Objective Toll-like receptors (TLR) mediate cell activation on stimulation with microbial constituents, being considered as an important link between innate and adaptive immune response. For signal transduction they share the nuclear factor kappa B pathway, similar to proinflammatory cytokine receptors. Inflammatory cytokines regulate their expression. Thus, TLR are also supposed to play a role in the pathogenesis of autoimmune diseases.
Methods In the present work we studied the cellular expression of TLR2 (Gram-positive trigger) and TLR4 (Gram-negative trigger) in patients with juvenile idiopathic arthritis (n = 151) and systemic autoimmune diseases (n = 132) compared with healthy controls (n = 118). Blood-derived monocytes were stained with commercially available monoclonal antibodies for human TLR2 and TLR4, followed by flowcytometric analysis and computer supported evaluation.
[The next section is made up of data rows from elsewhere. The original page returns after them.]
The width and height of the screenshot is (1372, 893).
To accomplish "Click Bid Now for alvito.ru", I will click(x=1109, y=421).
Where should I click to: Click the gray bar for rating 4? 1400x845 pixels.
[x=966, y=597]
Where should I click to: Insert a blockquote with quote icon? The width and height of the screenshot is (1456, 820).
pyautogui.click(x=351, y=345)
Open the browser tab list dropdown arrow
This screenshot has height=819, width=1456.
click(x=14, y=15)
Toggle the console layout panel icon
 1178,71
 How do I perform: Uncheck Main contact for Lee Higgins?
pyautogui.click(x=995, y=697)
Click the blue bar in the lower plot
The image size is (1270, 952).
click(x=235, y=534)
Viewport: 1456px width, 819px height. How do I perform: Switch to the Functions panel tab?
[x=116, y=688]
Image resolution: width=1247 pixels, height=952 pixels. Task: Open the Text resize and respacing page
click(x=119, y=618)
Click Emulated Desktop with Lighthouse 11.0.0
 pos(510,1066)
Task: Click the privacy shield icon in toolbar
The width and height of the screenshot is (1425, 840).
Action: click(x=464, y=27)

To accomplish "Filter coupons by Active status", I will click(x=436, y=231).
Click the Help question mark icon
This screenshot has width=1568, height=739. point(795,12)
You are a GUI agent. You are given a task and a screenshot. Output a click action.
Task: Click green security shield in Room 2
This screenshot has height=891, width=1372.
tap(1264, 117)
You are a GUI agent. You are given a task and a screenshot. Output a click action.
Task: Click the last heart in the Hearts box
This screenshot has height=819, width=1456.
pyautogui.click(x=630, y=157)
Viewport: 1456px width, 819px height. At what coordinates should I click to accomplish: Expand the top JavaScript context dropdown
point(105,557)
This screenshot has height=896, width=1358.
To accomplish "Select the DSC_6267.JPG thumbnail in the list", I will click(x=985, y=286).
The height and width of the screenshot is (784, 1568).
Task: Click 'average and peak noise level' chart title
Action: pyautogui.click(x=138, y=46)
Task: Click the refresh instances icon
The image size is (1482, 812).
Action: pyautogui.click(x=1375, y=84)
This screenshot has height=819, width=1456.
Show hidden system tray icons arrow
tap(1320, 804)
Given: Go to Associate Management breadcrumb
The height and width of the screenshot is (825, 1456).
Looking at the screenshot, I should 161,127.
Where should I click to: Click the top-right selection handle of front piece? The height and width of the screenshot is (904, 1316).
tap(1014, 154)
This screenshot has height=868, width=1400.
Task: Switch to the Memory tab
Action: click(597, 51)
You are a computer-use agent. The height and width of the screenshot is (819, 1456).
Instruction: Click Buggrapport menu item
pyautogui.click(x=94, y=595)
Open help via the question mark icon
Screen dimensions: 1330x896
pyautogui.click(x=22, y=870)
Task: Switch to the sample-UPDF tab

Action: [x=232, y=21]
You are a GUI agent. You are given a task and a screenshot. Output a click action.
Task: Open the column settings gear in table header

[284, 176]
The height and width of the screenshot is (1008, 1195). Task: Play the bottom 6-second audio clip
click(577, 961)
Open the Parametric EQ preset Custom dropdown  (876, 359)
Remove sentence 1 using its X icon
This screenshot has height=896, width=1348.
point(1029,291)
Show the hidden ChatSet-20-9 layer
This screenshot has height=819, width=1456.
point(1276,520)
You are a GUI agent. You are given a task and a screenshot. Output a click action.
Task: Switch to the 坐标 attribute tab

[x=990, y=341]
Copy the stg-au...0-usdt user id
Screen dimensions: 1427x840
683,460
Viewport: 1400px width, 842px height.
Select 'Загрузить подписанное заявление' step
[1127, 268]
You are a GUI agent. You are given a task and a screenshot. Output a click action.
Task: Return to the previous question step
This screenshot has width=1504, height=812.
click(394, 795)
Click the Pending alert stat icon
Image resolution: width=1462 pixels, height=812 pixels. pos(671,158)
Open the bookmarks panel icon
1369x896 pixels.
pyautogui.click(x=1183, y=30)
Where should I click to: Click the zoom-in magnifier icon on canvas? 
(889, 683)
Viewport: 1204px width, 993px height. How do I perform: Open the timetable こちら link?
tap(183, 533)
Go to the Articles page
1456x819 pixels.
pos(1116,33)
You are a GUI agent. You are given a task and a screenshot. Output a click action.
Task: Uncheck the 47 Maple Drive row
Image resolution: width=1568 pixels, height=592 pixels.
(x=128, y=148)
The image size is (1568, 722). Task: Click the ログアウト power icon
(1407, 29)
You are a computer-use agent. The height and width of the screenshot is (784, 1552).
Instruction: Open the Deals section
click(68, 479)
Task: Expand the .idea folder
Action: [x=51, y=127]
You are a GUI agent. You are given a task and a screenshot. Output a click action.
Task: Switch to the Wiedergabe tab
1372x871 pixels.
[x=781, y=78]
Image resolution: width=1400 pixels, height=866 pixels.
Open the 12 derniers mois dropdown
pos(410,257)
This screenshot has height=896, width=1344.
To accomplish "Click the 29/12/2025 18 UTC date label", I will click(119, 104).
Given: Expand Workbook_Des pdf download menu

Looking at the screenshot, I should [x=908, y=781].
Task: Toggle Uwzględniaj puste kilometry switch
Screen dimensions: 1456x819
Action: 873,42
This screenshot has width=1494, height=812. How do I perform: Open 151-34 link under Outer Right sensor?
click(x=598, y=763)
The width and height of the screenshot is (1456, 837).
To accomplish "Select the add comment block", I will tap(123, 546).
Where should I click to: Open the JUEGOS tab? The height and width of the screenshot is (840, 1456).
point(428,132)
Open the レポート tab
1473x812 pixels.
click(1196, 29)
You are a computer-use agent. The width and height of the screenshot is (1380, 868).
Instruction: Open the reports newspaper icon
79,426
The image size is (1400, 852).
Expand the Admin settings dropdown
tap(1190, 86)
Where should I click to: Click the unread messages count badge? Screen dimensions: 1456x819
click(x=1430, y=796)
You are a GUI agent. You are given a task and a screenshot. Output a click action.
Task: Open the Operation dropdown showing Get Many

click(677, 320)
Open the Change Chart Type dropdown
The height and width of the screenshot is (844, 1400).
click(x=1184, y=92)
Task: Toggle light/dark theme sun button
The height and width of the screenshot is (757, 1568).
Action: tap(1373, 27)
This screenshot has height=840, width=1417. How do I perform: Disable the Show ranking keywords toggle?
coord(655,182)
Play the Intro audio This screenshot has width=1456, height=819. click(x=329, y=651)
Results We were able to demonstrate that TLR4 but not TLR2 expression was significantly elevated in patients with juvenile idiopathic arthritis (JIA), especially during the acute phase of the disease and mainly in patients with arthritis when compared with healthy controls. In contrast, in systemic JIA and systemic lupus erythematosus upregulation of TLR4 did not occur, whereas TLR2 expression was significantly depressed.
Conclusions The role of TLR to promote an autoimmune inflammatory host response to an infectious trigger (ie, superantigen) is discussed. The question whether genetic TLR polymorphism contributes to the development of JIA is under investigation.